Desde el Balcón de Lucía

“Ser distinta tiene consecuencias.
Y a veces, la libertad… se paga.”

La escuela era privada, el director era familia, y desde kínder ya estaban buscando cómo sacarme.

No encajaba.
No quería dormir a la hora de la siesta.
Terminaba las tareas en cinco minutos y luego me dedicaba a lo que realmente me interesaba: hablar, jugar, explorar.

A veces, cuando la maestra me ignoraba, le pinchaba las nalgas con las puntas del lápiz.
No por maldad.
Por desesperación infantil.
Por ese tipo de rebeldía que nace cuando tu mente va más rápido que el salón.

Una vez, una niña me prestó una peseta en el recreo.
La usé en la tiendita — una galleta, un dulce, ya no recuerdo bien.
Pero al mediodía, vino a cobrar.

No tenía cómo pagarle.
Mi mamá venía más tarde.
Y ella no vino sola… vino con un corillo.

Entre la presión, el miedo, y esa ansiedad que desde entonces me acompaña, vi algo en el suelo.
Un gongolí.
Negro, brillante, enrollado en sí mismo como una posibilidad.

Instintivamente lo tomé.
Y, en un acto de reflejo más que de razón, se lo puse en el bolsillo.

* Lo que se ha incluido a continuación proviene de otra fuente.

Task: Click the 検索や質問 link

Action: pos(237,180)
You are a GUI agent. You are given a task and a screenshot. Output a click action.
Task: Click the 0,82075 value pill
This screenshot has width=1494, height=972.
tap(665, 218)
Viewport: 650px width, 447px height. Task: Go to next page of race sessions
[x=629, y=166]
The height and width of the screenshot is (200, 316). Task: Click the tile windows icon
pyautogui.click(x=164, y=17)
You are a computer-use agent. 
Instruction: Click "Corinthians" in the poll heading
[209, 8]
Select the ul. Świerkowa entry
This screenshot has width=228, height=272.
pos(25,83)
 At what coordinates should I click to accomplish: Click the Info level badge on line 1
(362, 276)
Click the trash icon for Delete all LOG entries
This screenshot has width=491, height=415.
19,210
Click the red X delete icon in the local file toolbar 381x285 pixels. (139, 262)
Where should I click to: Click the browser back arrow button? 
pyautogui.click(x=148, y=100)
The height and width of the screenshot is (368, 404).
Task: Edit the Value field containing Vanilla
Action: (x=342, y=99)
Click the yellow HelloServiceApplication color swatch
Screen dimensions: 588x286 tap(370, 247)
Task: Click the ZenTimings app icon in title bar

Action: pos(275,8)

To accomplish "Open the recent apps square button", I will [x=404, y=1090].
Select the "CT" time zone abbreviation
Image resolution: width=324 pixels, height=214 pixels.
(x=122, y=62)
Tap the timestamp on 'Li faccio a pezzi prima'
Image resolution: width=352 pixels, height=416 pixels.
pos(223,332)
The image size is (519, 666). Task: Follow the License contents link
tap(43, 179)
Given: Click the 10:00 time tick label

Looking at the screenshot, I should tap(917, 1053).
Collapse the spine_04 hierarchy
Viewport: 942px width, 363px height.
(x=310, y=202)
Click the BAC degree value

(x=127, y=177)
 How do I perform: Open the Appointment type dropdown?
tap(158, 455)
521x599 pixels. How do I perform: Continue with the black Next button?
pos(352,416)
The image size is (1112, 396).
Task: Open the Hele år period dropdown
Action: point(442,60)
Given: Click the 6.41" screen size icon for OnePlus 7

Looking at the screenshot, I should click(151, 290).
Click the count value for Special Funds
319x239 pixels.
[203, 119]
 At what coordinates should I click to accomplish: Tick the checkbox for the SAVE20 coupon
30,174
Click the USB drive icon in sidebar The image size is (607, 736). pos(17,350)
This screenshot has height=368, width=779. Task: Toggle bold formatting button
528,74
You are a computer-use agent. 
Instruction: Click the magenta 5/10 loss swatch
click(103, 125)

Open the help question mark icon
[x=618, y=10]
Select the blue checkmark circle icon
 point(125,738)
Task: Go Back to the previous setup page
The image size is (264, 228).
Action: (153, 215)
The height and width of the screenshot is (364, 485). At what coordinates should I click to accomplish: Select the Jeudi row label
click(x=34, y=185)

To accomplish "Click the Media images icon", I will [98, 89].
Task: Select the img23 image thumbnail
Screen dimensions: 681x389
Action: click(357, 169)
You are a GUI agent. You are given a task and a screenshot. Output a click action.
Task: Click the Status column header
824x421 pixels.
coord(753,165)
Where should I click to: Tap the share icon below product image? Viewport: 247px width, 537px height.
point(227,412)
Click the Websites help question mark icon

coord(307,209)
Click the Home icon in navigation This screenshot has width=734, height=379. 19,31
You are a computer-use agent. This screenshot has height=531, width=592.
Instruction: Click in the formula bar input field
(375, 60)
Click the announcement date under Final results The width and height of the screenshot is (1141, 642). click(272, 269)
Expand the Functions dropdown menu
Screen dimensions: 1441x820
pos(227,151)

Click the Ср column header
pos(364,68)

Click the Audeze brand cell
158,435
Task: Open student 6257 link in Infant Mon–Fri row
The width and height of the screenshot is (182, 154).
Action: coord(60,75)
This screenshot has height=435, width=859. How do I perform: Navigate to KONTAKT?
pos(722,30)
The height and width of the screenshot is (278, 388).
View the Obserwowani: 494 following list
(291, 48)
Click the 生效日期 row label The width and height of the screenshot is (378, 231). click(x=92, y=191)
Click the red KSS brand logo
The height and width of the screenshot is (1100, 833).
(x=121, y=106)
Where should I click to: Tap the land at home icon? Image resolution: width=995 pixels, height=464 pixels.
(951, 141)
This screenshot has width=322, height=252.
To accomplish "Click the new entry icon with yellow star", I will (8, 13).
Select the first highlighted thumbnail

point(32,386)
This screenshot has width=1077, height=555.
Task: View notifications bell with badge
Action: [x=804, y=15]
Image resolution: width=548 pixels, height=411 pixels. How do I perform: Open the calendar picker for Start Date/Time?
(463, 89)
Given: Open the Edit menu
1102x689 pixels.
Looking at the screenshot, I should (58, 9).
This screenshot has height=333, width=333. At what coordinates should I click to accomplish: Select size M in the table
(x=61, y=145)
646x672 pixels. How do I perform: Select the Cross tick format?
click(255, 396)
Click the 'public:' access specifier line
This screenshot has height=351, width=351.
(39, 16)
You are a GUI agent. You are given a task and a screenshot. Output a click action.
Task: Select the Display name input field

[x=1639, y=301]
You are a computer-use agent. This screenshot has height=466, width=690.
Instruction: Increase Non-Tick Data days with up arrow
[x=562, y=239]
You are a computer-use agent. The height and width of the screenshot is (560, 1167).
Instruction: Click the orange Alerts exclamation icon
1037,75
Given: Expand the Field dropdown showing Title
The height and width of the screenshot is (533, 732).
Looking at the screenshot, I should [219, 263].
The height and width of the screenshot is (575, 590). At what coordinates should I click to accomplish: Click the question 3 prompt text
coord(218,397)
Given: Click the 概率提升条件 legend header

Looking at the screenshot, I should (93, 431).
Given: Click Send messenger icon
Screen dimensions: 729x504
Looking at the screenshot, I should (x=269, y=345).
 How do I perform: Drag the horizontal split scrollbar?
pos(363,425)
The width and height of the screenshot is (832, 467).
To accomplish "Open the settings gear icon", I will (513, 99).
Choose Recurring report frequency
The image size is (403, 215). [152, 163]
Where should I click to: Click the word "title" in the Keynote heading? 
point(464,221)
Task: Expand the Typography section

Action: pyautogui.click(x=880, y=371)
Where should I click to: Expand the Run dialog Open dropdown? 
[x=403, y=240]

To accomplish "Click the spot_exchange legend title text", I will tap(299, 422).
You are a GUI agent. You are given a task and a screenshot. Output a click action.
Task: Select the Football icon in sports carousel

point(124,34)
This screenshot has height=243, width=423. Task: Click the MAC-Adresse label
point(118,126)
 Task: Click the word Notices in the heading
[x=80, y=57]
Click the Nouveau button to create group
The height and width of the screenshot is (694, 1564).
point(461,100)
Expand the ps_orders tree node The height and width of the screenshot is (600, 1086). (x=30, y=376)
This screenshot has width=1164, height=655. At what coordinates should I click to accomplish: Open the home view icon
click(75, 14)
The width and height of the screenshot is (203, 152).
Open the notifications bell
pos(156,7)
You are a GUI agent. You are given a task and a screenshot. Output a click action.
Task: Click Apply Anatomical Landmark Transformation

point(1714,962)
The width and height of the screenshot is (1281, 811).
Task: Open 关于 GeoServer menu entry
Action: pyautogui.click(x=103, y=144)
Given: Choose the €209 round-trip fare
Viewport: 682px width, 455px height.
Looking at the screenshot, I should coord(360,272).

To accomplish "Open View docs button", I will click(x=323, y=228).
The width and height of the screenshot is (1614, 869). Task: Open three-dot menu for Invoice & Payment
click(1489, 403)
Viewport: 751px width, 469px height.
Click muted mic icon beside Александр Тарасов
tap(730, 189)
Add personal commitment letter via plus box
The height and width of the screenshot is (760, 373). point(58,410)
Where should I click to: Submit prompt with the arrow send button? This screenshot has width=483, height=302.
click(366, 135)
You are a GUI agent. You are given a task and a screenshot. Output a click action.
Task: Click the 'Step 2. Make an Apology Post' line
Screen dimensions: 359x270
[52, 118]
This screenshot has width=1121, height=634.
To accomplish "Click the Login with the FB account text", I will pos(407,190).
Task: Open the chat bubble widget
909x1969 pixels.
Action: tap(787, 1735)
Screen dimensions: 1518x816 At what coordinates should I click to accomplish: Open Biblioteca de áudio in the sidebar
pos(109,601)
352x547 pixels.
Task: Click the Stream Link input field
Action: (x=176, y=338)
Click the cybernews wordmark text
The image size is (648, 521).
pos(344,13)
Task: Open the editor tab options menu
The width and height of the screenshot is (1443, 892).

Ella sintió algo redondo. Se asustó.
Cuando el gongolí decidió estirarse, comenzó a treparle por la blusa.

Ella gritó.
Tenía un soplo en el corazón y pánico a los gongolís.
Una combinación… peligrosa.

Lo próximo que supe fue que se la llevaron en ambulancia.
Nunca volvió al colegio.

Y yo me quedé sola, en medio del recreo, con una mezcla de emociones que no sabía nombrar:
gané la pelea, pero perdí algo.
Me sentí confundida.
Rota.

La escuela no se interesó en lo que sentía.
Solo en castigar lo que hice.

Me llevaron a la oficina.
Cuatro paletazos.
Sí, en ese tiempo todavía te pegaban en las escuelas.
Y mi mamá, en vez de sacarme de allí, decidió ponerme un asistente: alguien que me “vigilara” en el salón.

Ahí entendí, quizás por primera vez, que ser distinta tiene consecuencias.
Y que en este mundo, a veces, la libertad… se paga.